Stephen J. Turnbull wrote:
Check me on this, but it seems to me efficiency of these methods
(mutators) doesn't much matter, compared to access, which is going to
have to be fast-fast-fast because it's called from redisplay all the time.
yup. and we still have the problem of what implementation to use. most
efficient in space and speed would be to use page tables that index to
bit fields for different properties, but this is ugly to generalize.
Ben> well, `regexp-compile' is already in mule-trex.
Well, I'll be damned. For Mule coder code, it's remarkably regular looking.
do we dump trex? what the hell does it do, anyway?
Ben> or have a global var. just for these commands?
i meant, a user-settable global variable that controls the operation
only of query-replace-regexp and other user-level commands.
Ben> but how do i ensure that "traditional arabic"
gets used for
Ben> arabic and "times new roman" for western?
Does Times New Roman really do Arabic? If so, is it really all that
ugly?
yes and no. but it doesn't look as nice as the arabic-specific fonts.
Japanese has the analogous case, of course. You simply set the
precedence to { nice font for English, nice font for Japanese }, and
since the repertoire for the English font doesn't cover Japanese, you
win.
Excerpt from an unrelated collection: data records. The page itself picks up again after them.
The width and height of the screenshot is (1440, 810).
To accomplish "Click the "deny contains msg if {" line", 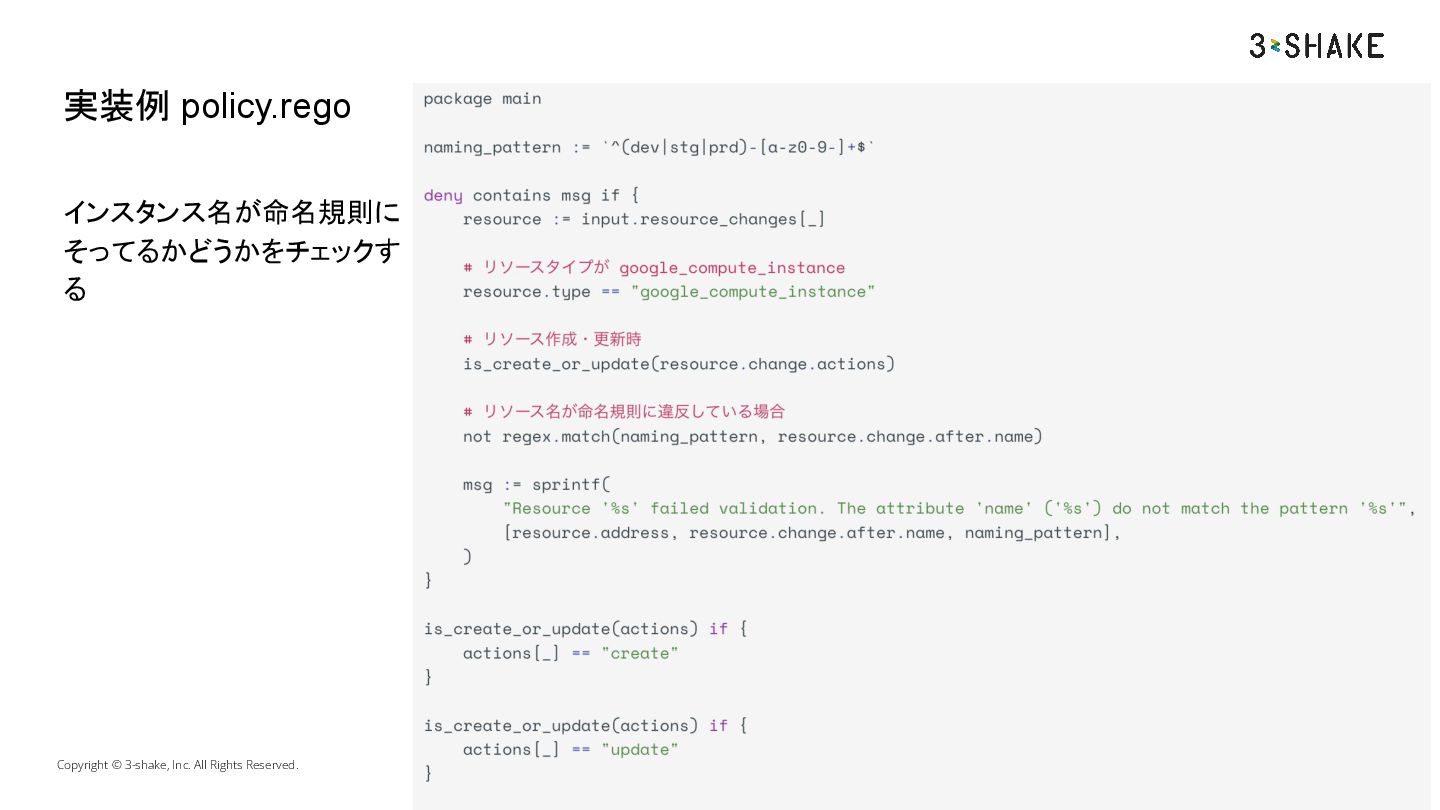I will (531, 195).

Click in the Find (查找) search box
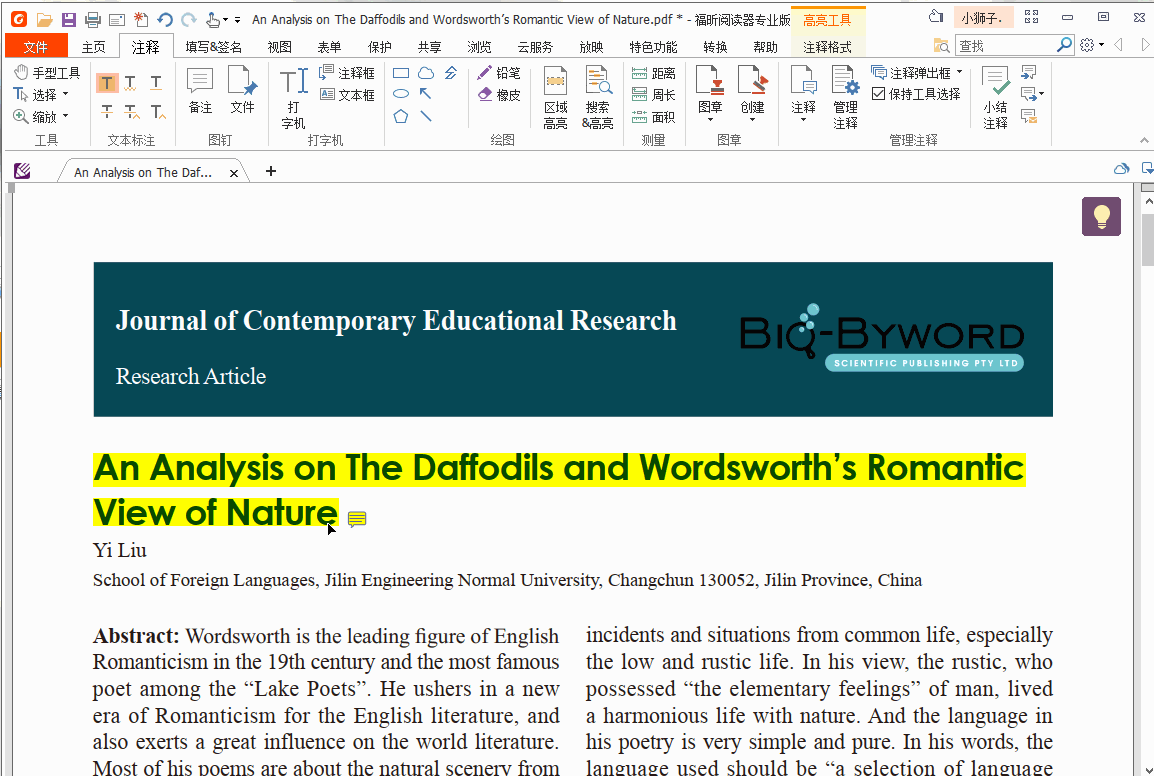[x=1004, y=45]
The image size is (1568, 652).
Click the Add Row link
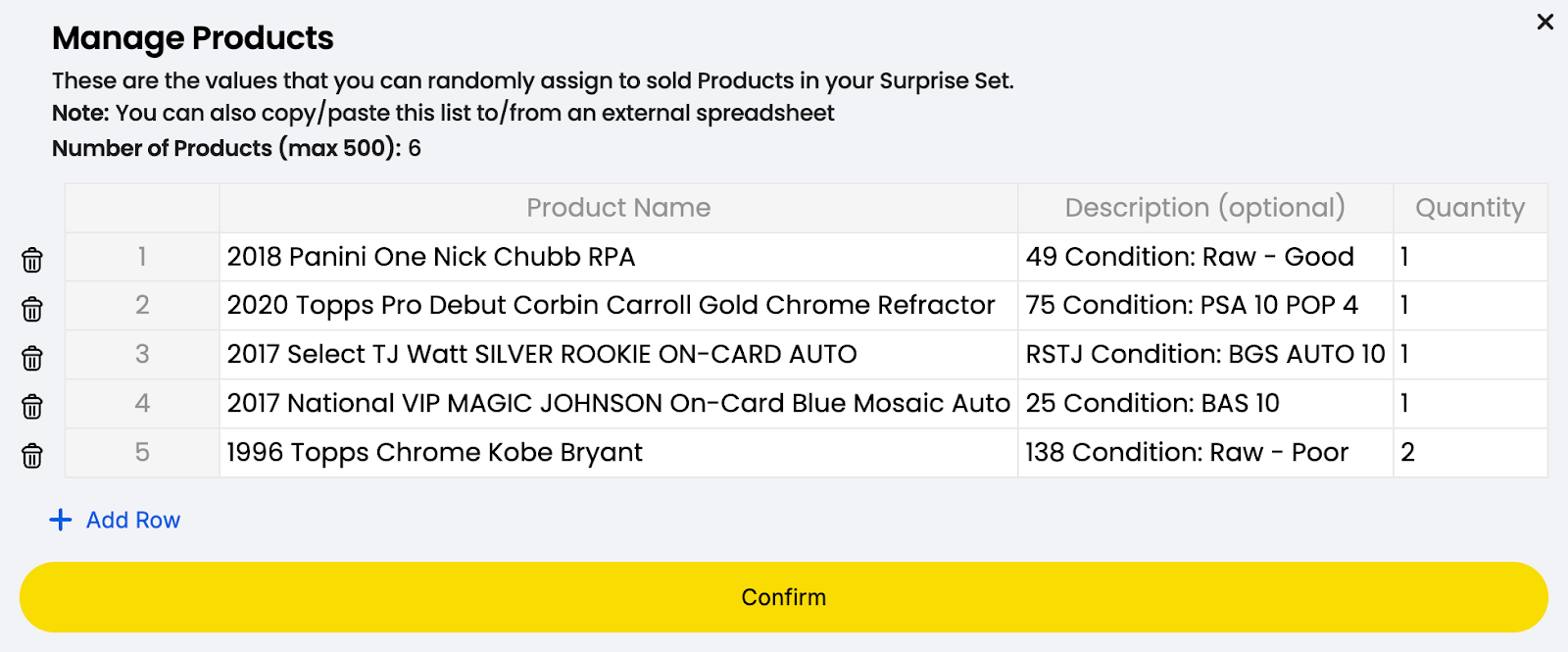(133, 520)
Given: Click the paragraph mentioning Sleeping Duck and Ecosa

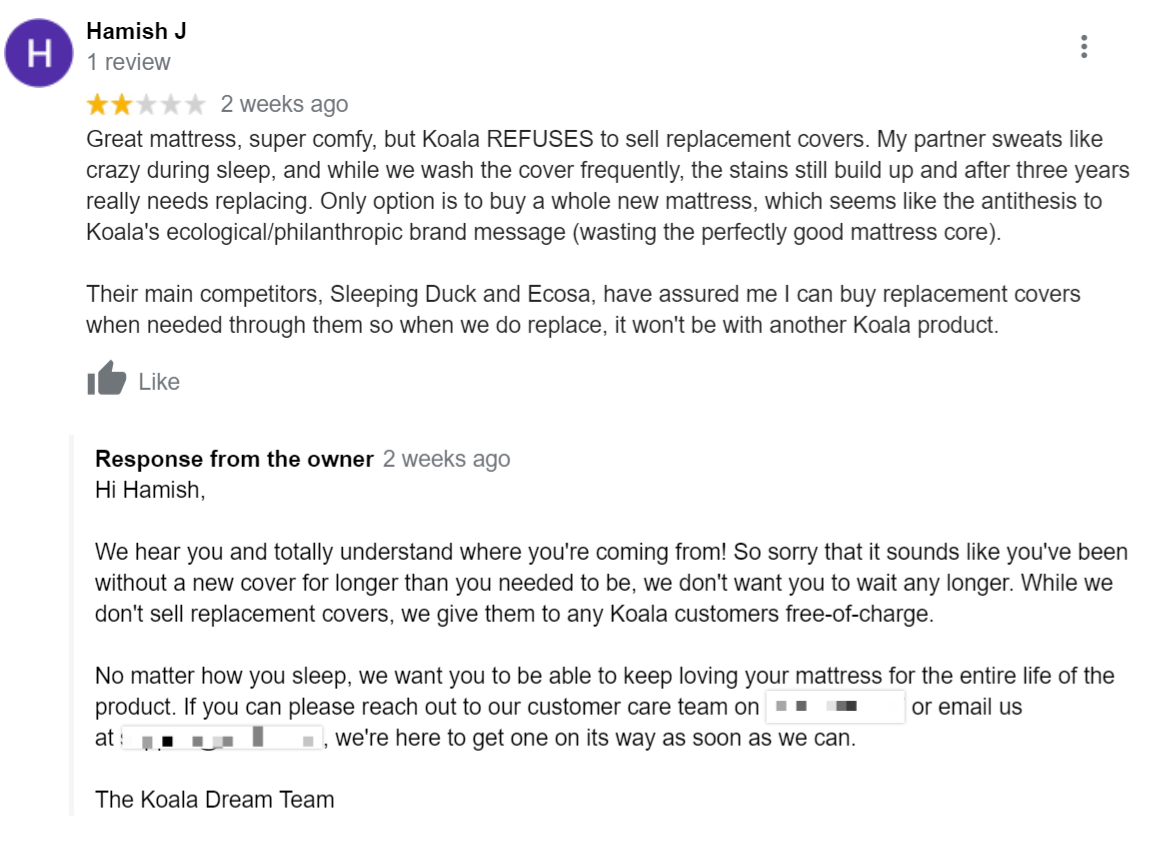Looking at the screenshot, I should pyautogui.click(x=583, y=310).
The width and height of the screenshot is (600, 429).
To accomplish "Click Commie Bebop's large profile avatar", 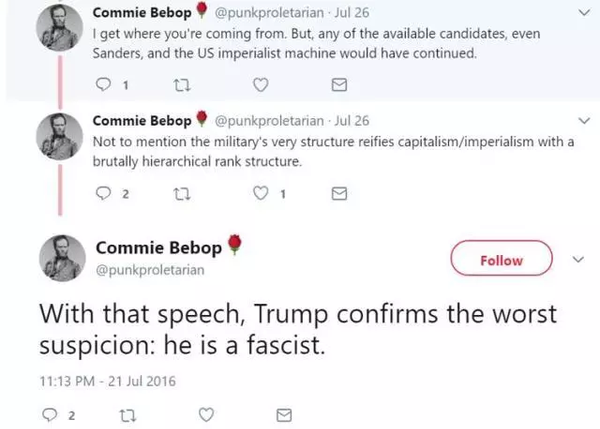I will [x=63, y=256].
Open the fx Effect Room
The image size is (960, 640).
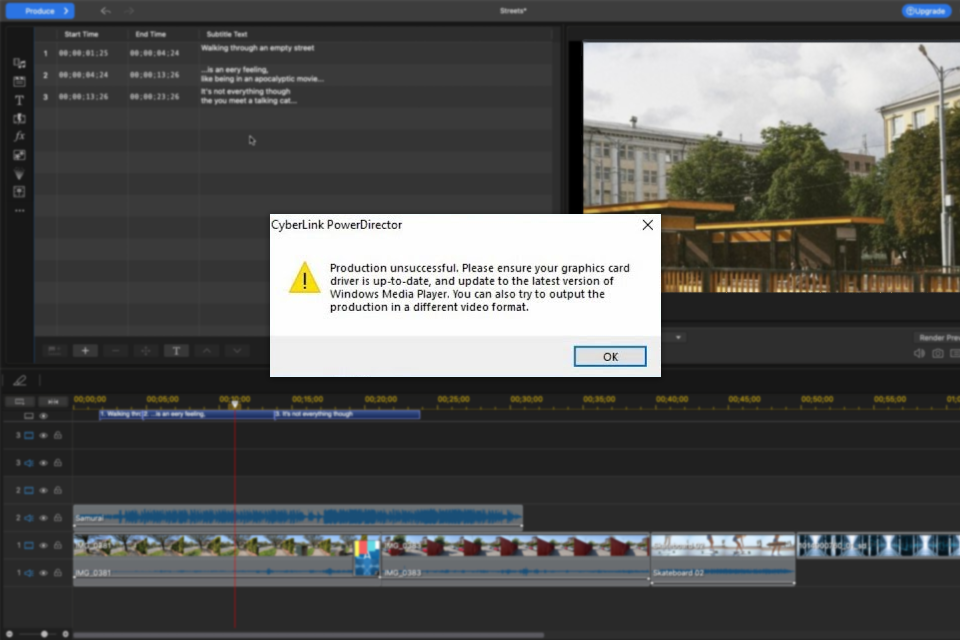pyautogui.click(x=19, y=136)
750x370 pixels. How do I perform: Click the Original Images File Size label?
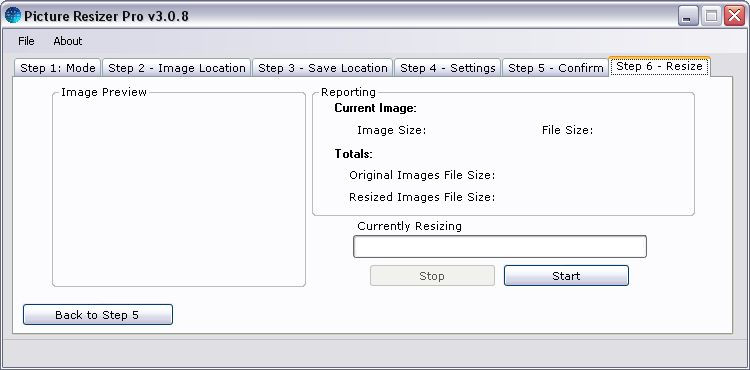click(x=422, y=175)
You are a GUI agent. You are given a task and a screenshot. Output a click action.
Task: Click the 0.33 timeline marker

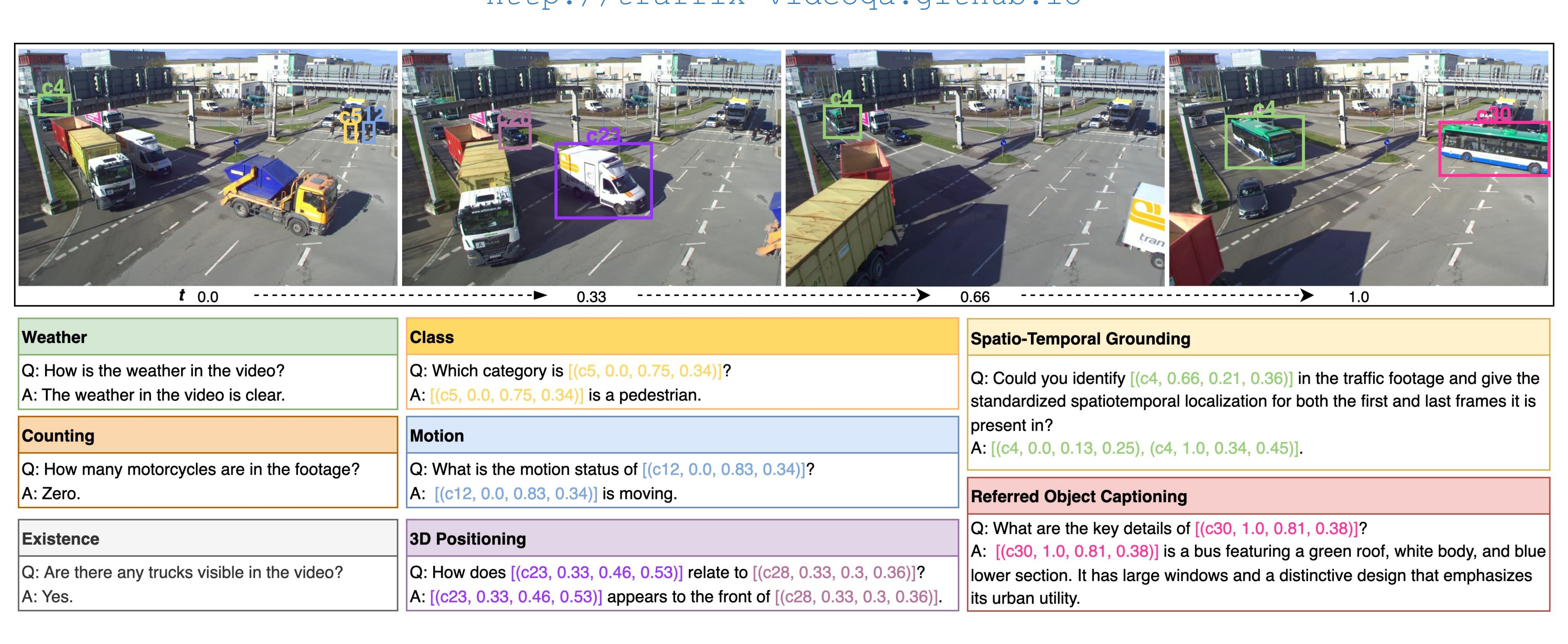tap(591, 297)
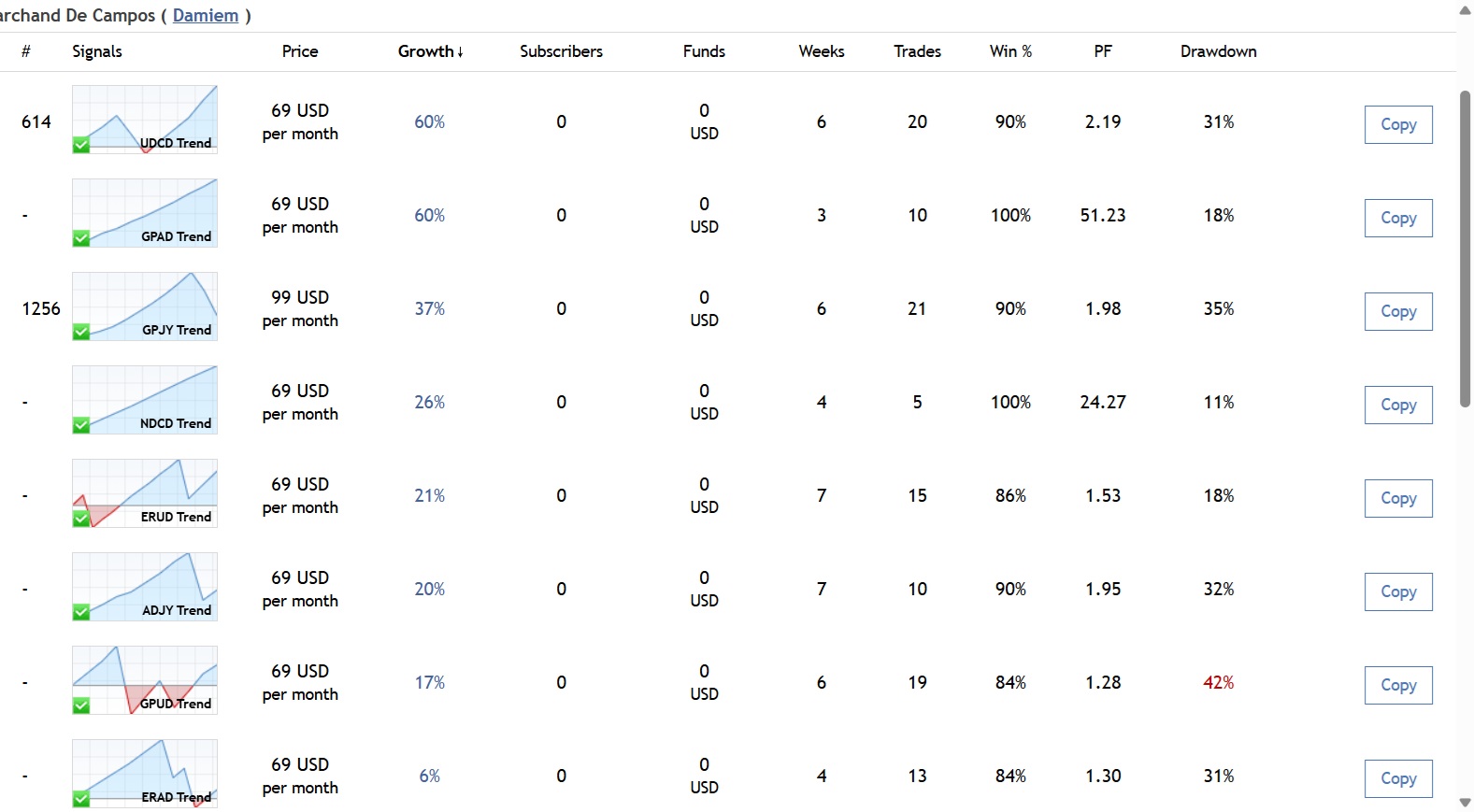Sort signals by Drawdown column header
The height and width of the screenshot is (812, 1474).
click(1218, 51)
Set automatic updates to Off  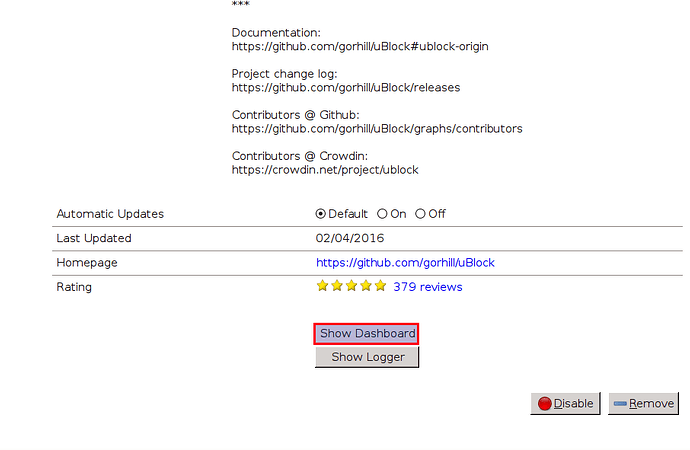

I think this will handle the majority of such issues.
but japanese and chinese fonts cover the same space.
Another possibility would be to filter the font's repertoire.
Ie,
something like
if we have a language tag:
set font-priority-list = filter font-priority-list for language
for font in font-priority-list:
if character in font->XEmacs-allowed-repertoire
and font has glyph for character:
return font
So even if Times Roman has Arabic, we won't permit it.
right.
Ben> [[...]] are you assuming we can reliably store the
language
Ben> with the string's text property, and key off of that first?
strange, i completely don't remember writing this sentence.